_Passage provided:_

-=-=-

According to BMI’s latest Brazil Petrochemicals Report, the Brazilian petrochemical industry is being
adversely affected by the global economic crisis, with capacity utilisation rates set to plummet to 60% in
2009 and planned investment projects likely to be delayed by 12-18 months. However, consolidation by
Brazilian producers in 2008 should ensure their survival through the country’s worst economic downturn
since the financial crisis of 1998, with some even planning an increase in investment over the next five
years.
The fall in both external and domestic consumer demand will have a serious impact on industries that are
key consumers of plastics, particularly the automotive sector, which saw output halve in December. This
is leading to a review of petrochemicals capacity additions. In an announcement in February, Dow
Chemical has pushed back its planned US$1bn PE plant based on sugarcane-derived ethanol, with
capacity of 350,000tpa of LLDPE by one year, to 2012. This is in line with BMI’s belief that construction
projects that have yet to begin, or are just starting, may be delayed by 12-18 months. As such, these
factors do not change our forecasts.
Petrobras has said it will invest a total of US$5.6bn in petrochemicals over the 2009-2013 period, a 30%
increase on a previous plan calling for investments of US$4.3bn during the 2008-2012 period. The
company said the revision was intended to take into account the changes in the international
macroeconomic scenario and its impact on oil and oil products. Petrobras has committed itself to the
US$9.8bn Comperj complex, which includes a 1mn tpa ethylene unit and downstream plants. The project
is also set to raise ethylene capacity by 1.3mn tpa by 2013. A second phase of derivative plants is set for
completion in 2013, including 600,000tpa of ethylene glycol, 800,000tpa of PE, 850,000tpa of PP,
500,000tpa of PTA and 600,000tpa of PET. Nevertheless, if it is completed on time, by 2012 Brazil’s PE
capacity should reach just under 3.10mn tpa, while PP capacity should reach 3.45mn tpa and PVC
capacity 1.05mn tpa. If the planned second phase of Comperj is completed in 2012, polyolefins output
would exceed 9mn tpa, making Brazil self-sufficient in thermoplastic resins and giving it an exportable
surplus of at least 3.5mn tpa.
Brazil places third in BMI’s Americas Petrochemical Business Environment Rankings with a composite
score of 64.1 points. Brazil is 5.7 points ahead of Mexico and 16.9 points behind Canada. While it has a
relatively large petrochemicals industry, Brazil’s score is weighed down by a higher level of risk than
most other countries in the region, with its long-term financial market risk a notable cause of concern.

-=-=-

_Data to use:_
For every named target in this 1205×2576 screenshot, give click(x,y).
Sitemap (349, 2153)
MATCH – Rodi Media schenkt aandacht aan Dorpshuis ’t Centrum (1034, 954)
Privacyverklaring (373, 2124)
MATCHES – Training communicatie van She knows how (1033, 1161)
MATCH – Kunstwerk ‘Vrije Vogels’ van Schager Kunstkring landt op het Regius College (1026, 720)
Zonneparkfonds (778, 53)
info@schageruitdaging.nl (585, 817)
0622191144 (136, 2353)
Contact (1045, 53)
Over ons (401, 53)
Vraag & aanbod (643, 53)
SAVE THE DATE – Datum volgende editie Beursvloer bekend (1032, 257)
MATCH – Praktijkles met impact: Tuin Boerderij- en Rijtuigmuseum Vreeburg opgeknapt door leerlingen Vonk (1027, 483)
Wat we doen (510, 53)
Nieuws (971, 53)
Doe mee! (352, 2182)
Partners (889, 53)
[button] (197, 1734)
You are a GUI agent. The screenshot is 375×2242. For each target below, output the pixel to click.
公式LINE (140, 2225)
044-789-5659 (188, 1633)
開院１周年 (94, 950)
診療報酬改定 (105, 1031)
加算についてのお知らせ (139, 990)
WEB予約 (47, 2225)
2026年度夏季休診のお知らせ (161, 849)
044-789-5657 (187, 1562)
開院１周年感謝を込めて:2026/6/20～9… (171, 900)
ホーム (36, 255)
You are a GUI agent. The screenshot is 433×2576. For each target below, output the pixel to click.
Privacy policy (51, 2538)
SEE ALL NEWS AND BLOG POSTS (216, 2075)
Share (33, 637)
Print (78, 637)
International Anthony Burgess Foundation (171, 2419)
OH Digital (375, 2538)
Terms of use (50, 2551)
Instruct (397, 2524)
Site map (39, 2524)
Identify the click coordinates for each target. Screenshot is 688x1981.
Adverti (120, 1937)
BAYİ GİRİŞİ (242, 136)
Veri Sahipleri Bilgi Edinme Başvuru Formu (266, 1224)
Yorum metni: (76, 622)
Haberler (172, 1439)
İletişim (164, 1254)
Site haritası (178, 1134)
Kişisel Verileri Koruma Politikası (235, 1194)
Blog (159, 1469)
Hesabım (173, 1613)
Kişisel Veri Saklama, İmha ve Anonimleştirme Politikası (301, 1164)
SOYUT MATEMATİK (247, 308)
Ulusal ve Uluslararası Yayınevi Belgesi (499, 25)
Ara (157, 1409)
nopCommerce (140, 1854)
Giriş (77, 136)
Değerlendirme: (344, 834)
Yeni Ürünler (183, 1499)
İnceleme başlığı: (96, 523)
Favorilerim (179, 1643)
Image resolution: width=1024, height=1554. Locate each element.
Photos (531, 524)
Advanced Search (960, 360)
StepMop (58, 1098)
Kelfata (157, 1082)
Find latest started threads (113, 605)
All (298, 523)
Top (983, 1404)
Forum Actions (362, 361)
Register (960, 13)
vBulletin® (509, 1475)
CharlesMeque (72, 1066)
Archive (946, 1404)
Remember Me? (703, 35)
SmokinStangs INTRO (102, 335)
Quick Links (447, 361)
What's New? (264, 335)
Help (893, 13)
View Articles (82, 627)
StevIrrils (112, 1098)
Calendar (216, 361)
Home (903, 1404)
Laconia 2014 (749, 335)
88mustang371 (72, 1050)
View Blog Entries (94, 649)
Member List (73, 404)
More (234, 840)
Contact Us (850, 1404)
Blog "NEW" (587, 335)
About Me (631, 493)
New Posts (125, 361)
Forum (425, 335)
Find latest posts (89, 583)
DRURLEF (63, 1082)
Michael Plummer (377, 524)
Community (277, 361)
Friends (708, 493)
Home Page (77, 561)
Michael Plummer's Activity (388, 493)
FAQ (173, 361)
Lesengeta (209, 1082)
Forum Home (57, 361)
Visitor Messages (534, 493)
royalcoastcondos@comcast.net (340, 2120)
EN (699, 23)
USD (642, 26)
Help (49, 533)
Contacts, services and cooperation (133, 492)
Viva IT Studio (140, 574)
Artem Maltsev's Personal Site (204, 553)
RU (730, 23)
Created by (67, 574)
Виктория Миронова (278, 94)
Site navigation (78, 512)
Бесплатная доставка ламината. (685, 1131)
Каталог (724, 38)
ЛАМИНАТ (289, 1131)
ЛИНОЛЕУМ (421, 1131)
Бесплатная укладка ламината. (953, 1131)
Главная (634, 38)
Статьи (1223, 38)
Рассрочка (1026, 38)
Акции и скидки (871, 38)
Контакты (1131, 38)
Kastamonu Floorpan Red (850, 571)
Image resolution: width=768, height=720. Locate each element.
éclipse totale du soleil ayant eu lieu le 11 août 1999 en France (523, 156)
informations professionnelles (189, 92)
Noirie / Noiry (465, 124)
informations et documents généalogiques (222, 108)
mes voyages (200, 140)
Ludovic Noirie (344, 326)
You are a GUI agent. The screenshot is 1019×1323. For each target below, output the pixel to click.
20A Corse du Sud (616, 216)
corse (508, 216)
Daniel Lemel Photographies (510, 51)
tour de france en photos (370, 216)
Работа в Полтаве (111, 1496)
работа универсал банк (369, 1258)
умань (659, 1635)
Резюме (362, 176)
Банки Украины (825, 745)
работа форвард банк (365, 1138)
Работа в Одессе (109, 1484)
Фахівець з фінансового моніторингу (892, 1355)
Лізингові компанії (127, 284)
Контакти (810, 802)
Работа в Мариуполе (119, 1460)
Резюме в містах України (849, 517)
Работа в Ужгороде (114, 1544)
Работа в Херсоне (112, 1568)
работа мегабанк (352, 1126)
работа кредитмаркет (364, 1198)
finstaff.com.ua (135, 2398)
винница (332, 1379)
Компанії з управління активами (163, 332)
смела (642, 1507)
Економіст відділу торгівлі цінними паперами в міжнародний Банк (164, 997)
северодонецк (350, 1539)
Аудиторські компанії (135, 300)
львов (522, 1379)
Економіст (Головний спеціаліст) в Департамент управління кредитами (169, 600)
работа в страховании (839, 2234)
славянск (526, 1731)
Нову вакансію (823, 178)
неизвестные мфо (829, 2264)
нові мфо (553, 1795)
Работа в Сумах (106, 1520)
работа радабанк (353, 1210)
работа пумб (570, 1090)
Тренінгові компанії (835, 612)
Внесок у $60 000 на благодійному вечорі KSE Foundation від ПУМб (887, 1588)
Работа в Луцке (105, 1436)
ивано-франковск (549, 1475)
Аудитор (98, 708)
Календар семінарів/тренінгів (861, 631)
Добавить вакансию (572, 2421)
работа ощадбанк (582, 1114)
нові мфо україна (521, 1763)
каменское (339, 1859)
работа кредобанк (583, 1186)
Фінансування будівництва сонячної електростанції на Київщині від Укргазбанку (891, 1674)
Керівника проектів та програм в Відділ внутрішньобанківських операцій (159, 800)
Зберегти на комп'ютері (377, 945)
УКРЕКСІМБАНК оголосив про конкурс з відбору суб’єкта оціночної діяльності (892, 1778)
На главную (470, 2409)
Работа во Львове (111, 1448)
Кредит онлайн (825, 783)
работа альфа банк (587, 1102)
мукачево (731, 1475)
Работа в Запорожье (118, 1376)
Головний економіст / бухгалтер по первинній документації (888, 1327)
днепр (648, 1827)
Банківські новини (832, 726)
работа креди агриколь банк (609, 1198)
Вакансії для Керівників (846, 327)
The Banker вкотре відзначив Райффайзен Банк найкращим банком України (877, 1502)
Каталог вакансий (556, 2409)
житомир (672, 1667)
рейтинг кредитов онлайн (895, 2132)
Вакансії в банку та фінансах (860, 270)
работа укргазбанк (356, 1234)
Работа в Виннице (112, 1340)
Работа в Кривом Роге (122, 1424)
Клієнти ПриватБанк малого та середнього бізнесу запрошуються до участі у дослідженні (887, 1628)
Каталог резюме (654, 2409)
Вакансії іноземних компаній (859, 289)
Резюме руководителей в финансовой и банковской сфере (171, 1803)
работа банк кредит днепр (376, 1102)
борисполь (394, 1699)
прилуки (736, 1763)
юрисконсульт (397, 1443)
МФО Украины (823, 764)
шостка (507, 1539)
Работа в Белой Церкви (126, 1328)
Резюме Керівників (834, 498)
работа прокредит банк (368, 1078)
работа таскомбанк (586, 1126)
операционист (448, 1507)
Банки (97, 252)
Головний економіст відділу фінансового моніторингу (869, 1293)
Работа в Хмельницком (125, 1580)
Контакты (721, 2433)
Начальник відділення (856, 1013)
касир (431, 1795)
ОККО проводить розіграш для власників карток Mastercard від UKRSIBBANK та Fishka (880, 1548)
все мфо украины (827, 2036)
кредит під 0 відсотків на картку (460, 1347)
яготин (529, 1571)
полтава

-=-=-

_Problems to solve:_
- 1) Rewrite the passage on Brazil's petrochemical industry from "Brazil places third" up to and including "cause of concern.", swapping in "Argentina" for "Mexico".
- 2) Find each line in the records that contains the string "Вакансії", and copy those lines out.

_Results of the tasks:_
- 1)
Brazil places third in BMI’s Americas Petrochemical Business Environment Rankings with a composite
score of 64.1 points. Brazil is 5.7 points ahead of Argentina and 16.9 points behind Canada. While it has a
relatively large petrochemicals industry, Brazil’s score is weighed down by a higher level of risk than
most other countries in the region, with its long-term financial market risk a notable cause of concern.

- 2)
Вакансії для Керівників (846, 327)
Вакансії в банку та фінансах (860, 270)
Вакансії іноземних компаній (859, 289)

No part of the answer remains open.